== Data extracts

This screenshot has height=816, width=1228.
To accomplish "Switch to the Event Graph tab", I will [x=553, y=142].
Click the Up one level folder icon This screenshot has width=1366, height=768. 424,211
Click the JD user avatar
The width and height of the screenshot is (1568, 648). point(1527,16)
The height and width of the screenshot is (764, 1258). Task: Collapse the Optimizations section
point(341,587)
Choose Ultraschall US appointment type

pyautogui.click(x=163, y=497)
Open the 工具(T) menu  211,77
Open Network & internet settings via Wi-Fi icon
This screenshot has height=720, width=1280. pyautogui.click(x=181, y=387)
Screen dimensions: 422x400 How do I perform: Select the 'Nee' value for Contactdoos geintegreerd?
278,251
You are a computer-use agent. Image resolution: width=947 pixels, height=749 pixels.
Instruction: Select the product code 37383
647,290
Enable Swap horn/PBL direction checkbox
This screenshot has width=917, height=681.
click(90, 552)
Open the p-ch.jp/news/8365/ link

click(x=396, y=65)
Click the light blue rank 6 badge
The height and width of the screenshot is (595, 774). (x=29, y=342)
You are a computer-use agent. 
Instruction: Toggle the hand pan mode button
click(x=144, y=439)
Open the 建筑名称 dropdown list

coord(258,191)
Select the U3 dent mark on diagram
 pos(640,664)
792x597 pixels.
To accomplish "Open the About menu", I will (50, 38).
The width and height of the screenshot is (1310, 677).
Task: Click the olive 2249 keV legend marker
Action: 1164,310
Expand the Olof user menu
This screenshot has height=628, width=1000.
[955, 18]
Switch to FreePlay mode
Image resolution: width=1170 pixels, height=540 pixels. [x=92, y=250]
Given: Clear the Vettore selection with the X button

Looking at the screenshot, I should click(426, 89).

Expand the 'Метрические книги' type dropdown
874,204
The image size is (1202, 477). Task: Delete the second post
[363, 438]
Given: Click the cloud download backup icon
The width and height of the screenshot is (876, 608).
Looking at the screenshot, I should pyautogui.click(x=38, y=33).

====

> _What this task involves_
All lines above that include the word "agent" must be copied into the answer.

> _Exercise response_
You are a computer-use agent. Image resolution: width=947 pixels, height=749 pixels.
You are a computer-use agent. 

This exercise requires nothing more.